***** MATERIAL FOR THIS TASK *****

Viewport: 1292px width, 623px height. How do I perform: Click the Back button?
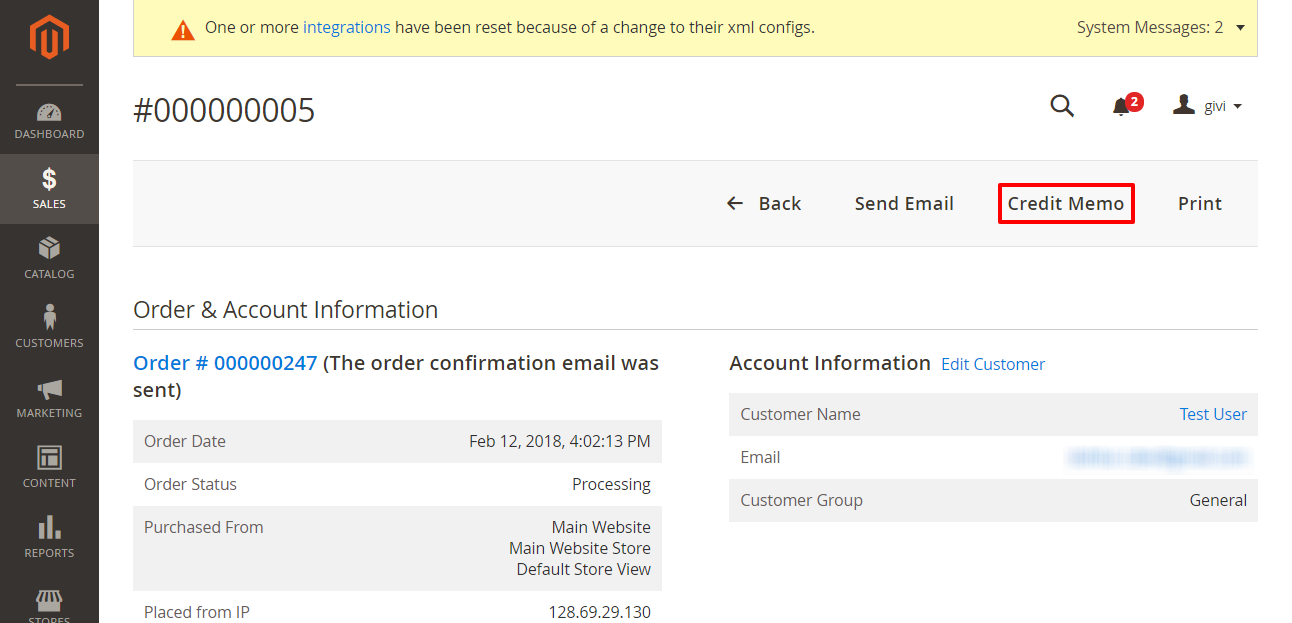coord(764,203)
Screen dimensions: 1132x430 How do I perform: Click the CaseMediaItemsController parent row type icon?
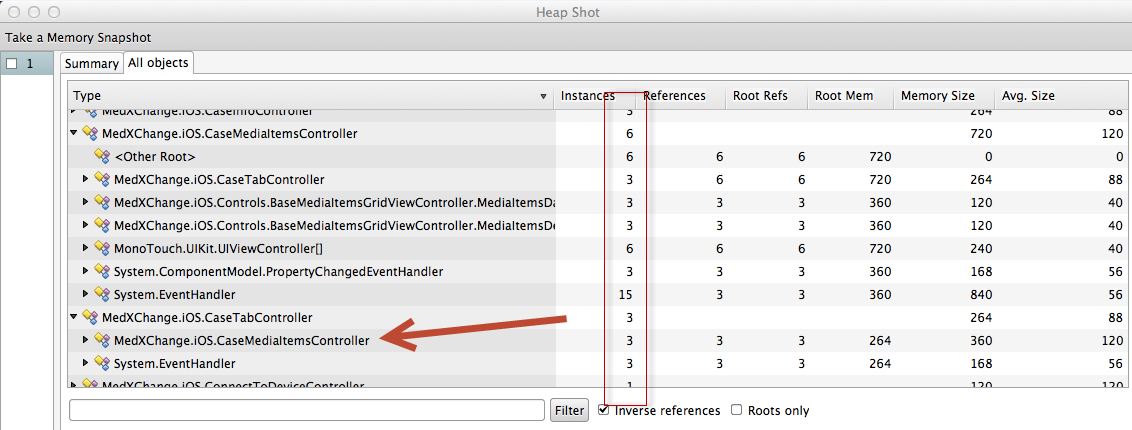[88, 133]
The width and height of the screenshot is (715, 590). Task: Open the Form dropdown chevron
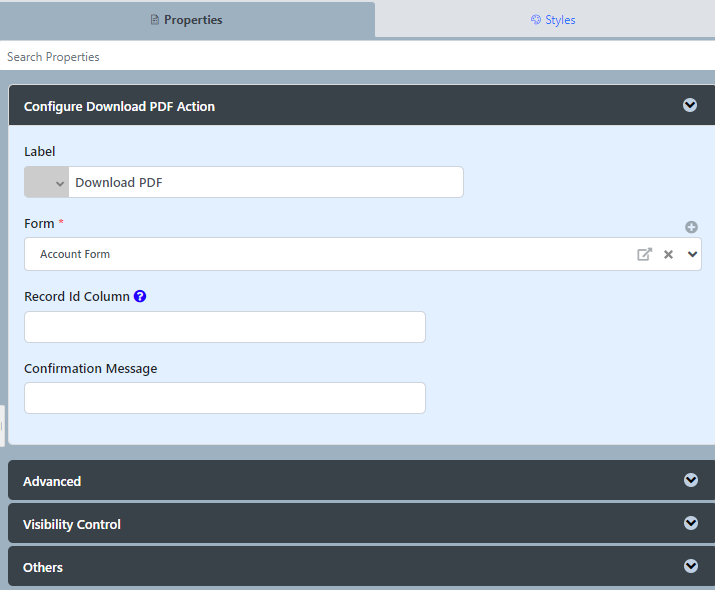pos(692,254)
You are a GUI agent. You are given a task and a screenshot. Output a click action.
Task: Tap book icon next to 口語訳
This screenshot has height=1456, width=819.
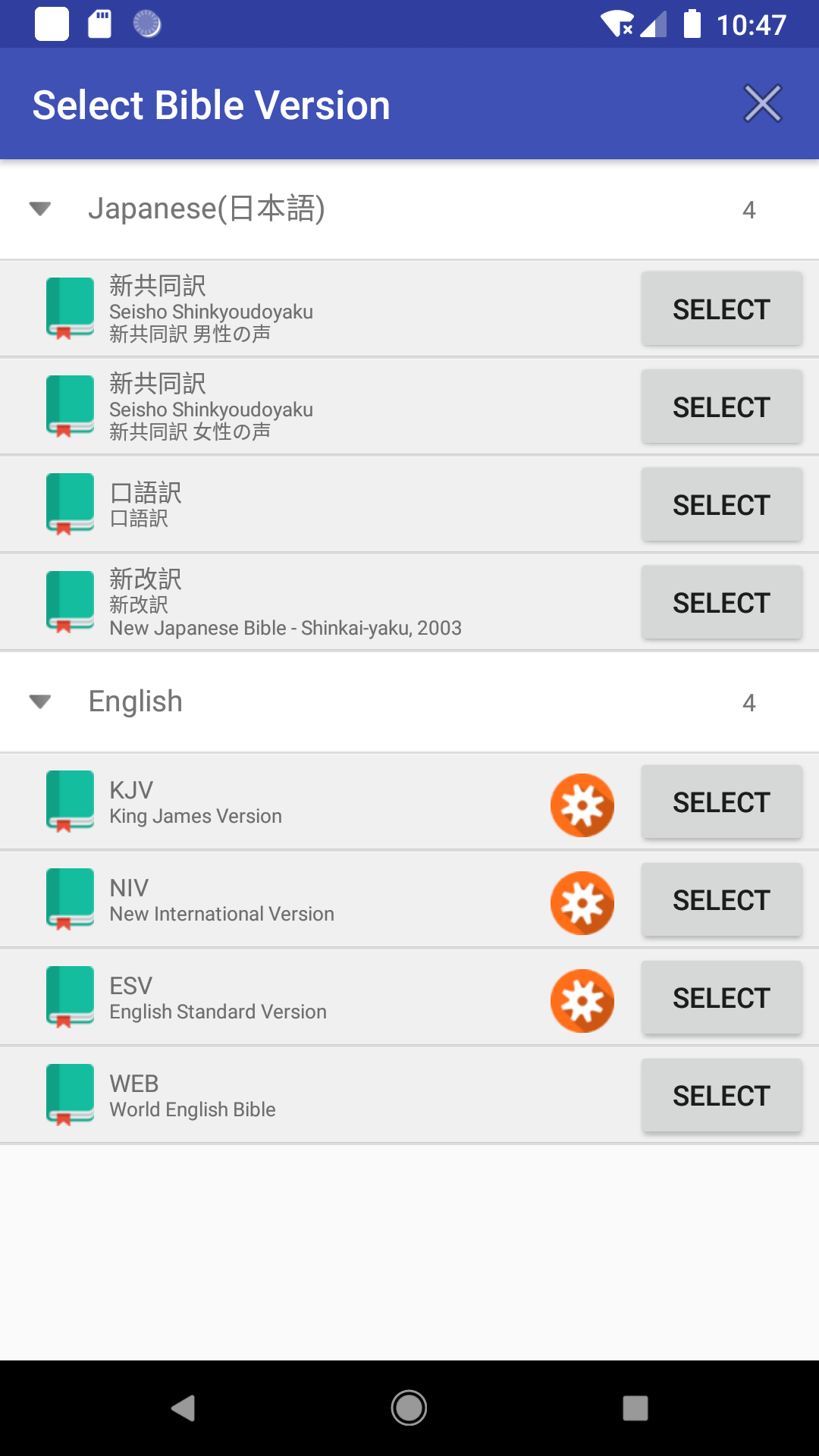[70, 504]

*****

**TRY IT**
An exact copy of the lines from the one with "Task: Tap book icon next to 口語訳" through the end of the entries above, both included, is the whole answer. It contains no pictures.

**RESPONSE TO THIS TASK**
Task: Tap book icon next to 口語訳
This screenshot has height=1456, width=819.
[70, 504]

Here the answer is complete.